---------- DOCUMENT EXCERPT

- Cover for reissue "More Late Nights and Long Days"

Studio album by Wizz Jones & Simeon Jones
- Released: 1993
- Recorded: 1993
- Genre: Folk, folk rock
- Label: Fellside Records
- Producer: Unknown

Wizz Jones & Simeon Jones chronology
| Live in Dublin (1991) | Late Nights and Long Days (1993) | Dazzling Stranger (1995) |

= Late Nights and Long Days =

Late Nights and Long Days is a 1993-CD album by the noted British folk musician Wizz Jones and his son, Simeon Jones. The album was recorded at Airwave Studios, London in 1989 (tracks 1, 3, 4, 7, 9, 10 and 11) and Metcalfe Studios, London in 1992 (remaining tracks). The CD was reissued circa 2008 on Jones' private Wizzydisc label, with 2 "bonus" tracks, as More Late Nights and Long Days

==Track listing==
1. "Black Dog (Jesse Winchester)"
2. "Nathaniel" (Wizz Jones)
3. "Night Ferry" (Wizz Jones)
4. "Keep Your Lamp Trimmed and Burning (trad/Reverend Gary Davis)
5. "Two Hundred Miles Away" (Wizz Jones)
6. "Magical Flight" (Alan Tunbridge)
7. "Massacre at Beziers" (Alan Tunbridge)
8. "Mother It's Me" (Wizz Jones)

--------------------
---------- EXTRACTED INFORMATION

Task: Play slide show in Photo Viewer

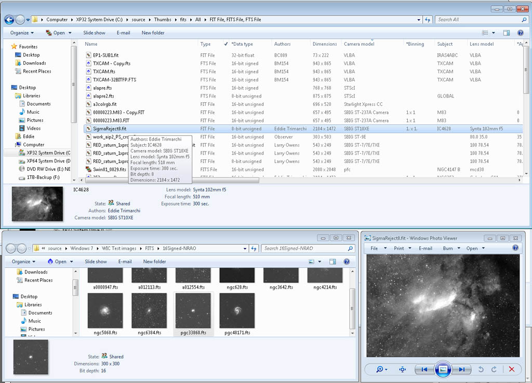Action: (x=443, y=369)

--------------------
---------- EXTRACTED INFORMATION

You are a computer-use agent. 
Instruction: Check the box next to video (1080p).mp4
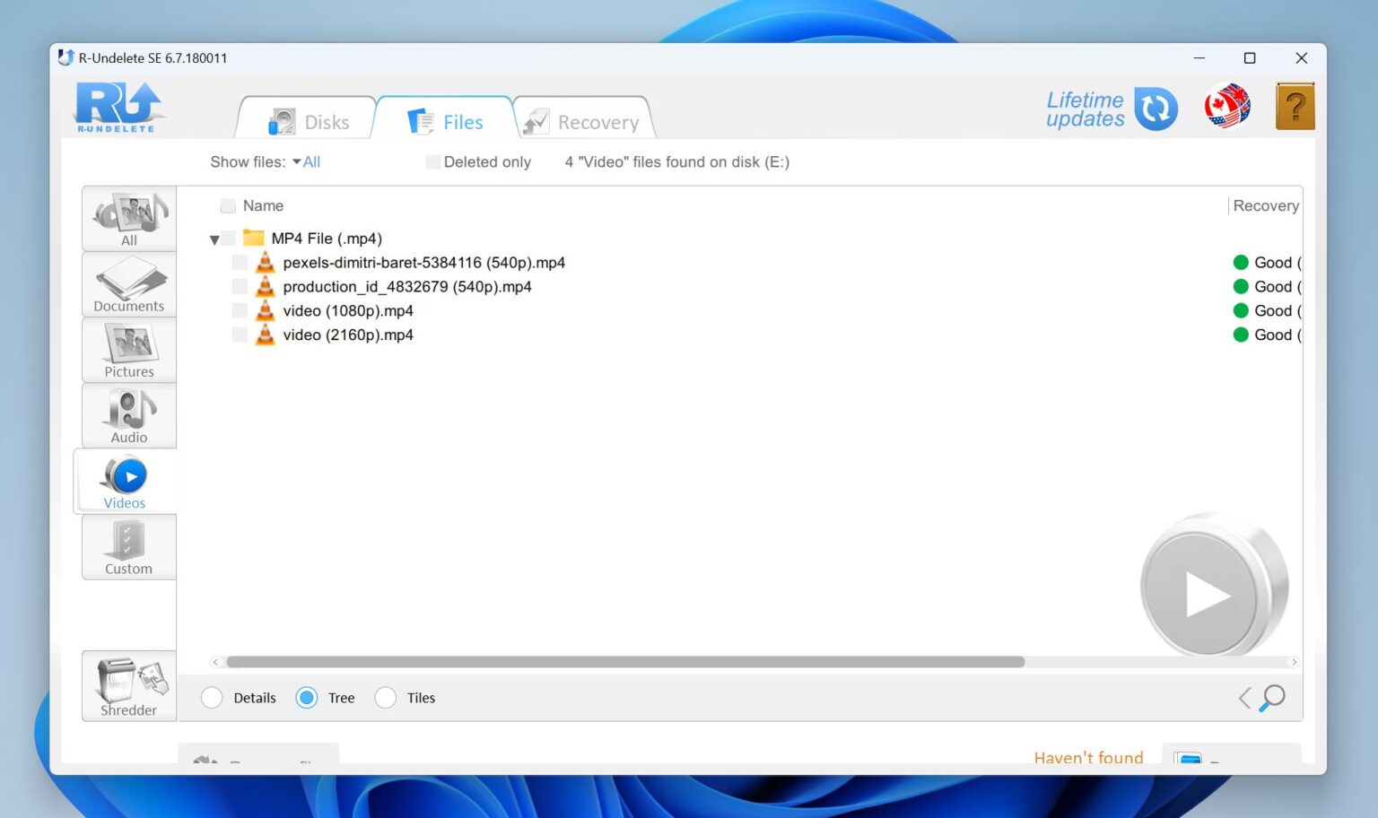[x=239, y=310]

--------------------
---------- EXTRACTED INFORMATION

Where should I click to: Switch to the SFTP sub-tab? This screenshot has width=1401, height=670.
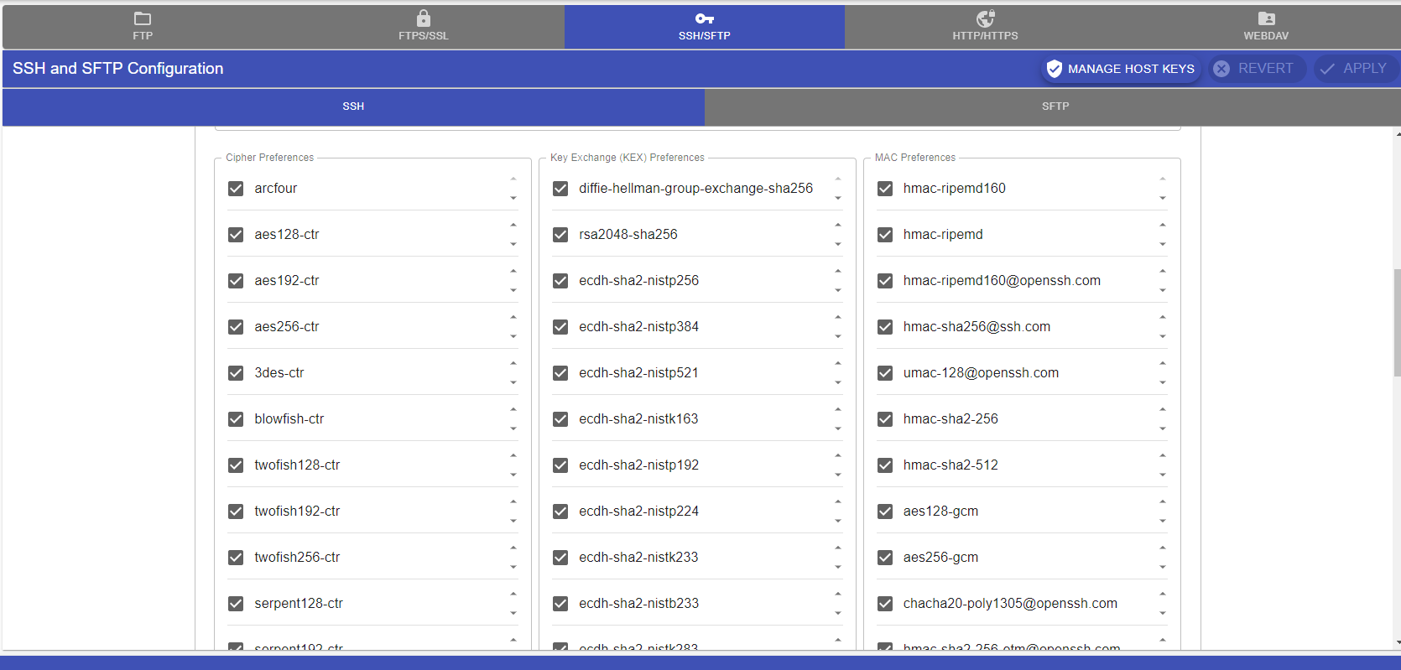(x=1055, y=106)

--------------------

> _EXERCISE_
Continue the album article on Late Nights and Long Days from where it stops.

> _ANSWER TO THE PROBLEM_
9. "Cannot Keep From Crying Sometimes" (trad/Davey Graham)
10. "Fresh as a Sweet Sunday Morning" (Bert Jansch)
11. "You Can Count On Me To Do My Part" (Mose Allison)

===Bonus tracks on "More Late Nights and Long Days"===

1. "The Grapes of Life"
2. "Young Fashioned Ways"

==Personnel==
- Wizz Jones - acoustic guitar, lead vocals
- Simeon Jones - flute, harmonica, tenor saxophone
- John Bentley - bass guitar (tracks 10 and 11)
- Justin Hildreth - drums (track 11)
- John Renbourn - acoustic guitar and vocal (track 3)

==Production==
- Mixdown and digital mastering: Keith at Offbeat Studios, London (tracks 1, 3, 4, 7, 9, 10 and 11); Tony at Spark Studios, London (remaining tracks)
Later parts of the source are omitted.